That aside, speaking as a getdata user, if these bugs we're encountering are already fixed, it would be really nice if they could be incorporated into the getdata trunk so we don't have to waste time re-fixing them.
Comment 9 George Staikos 2005-11-16 03:06:27 UTC
I know they're not all your fault, but these sprintf() are dangerous.  They 
should use snprintf instead.  There is a security impact in the sense that we 
hit files on remote sites with KIO so there is a possibility for someone to 
cause an overflow.  I would approve the patch with those fixed.
Comment 10 Ted Kisner 2005-11-16 03:26:17 UTC
On Tuesday 15 November 2005 17:57, D.V.Wiebe wrote:
> I had no desire to reinvent anything when I wrote defile. 
Comment 11 Matthew Truch 2005-11-16 03:37:52 UTC
SVN commit 480677 by truch:

Apply the patch to fix the 'getdata borked' bug for now.

◆ Task data
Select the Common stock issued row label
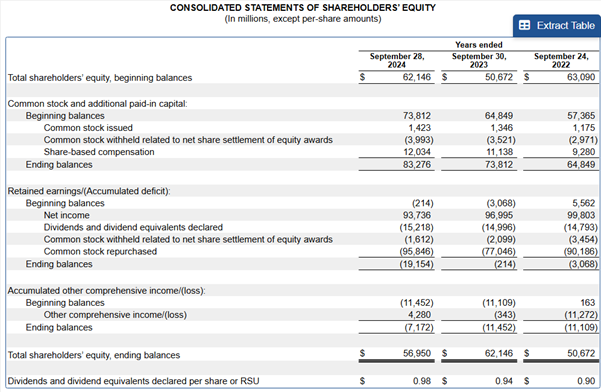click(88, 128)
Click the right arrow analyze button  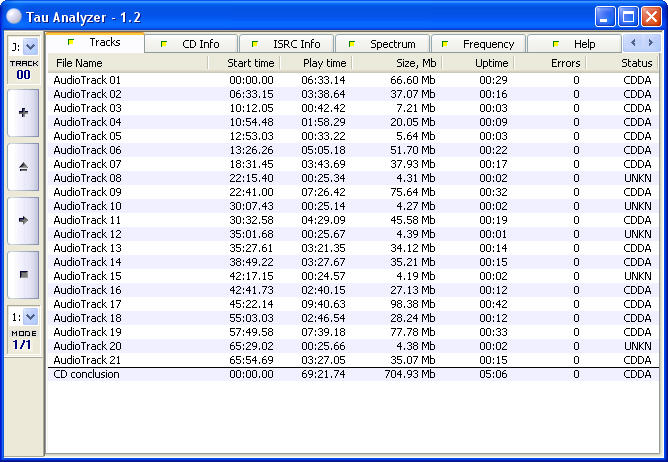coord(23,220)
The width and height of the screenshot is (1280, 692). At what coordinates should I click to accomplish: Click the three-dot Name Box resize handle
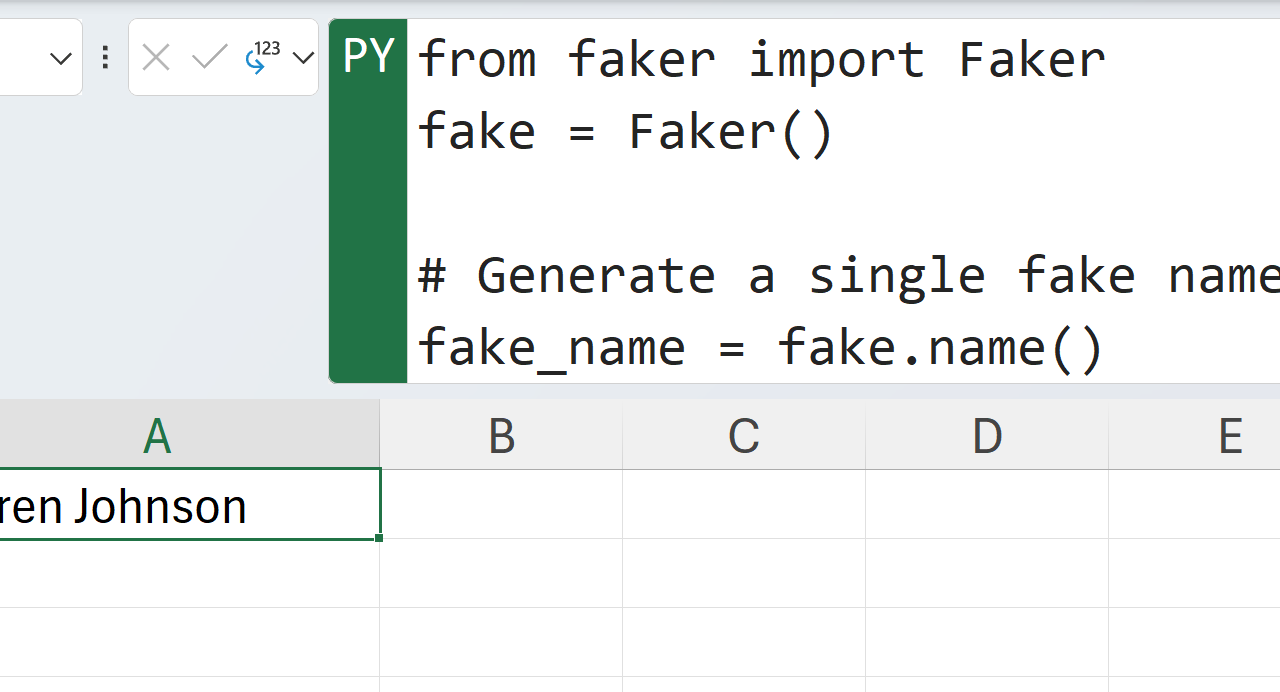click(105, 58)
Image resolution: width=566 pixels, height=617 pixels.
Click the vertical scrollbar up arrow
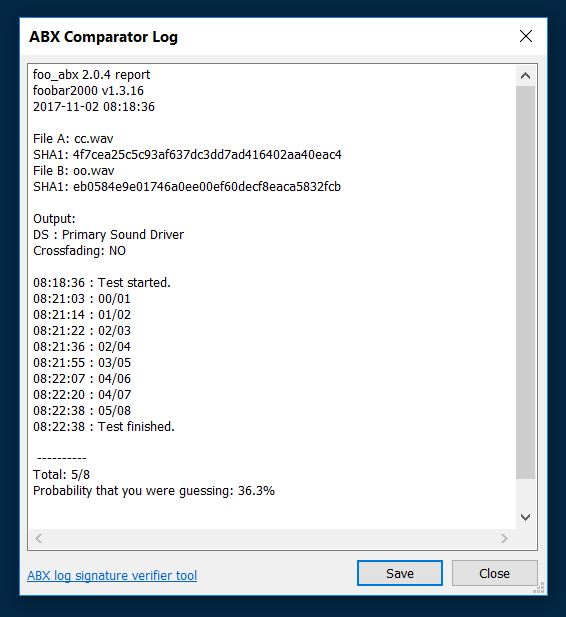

◆ Exercises
• 1. According to the bug thread, which function should be used in place of sprintf()?
• 2. Show every line of the listing that contains the word "height".

◆ Responses
• 1. snprintf

• 2.
The width and height of the screenshot is (1280, 692). At what coordinates should I click to accomplish: Click the three-dot Name Box resize handle
Image resolution: width=566 pixels, height=617 pixels.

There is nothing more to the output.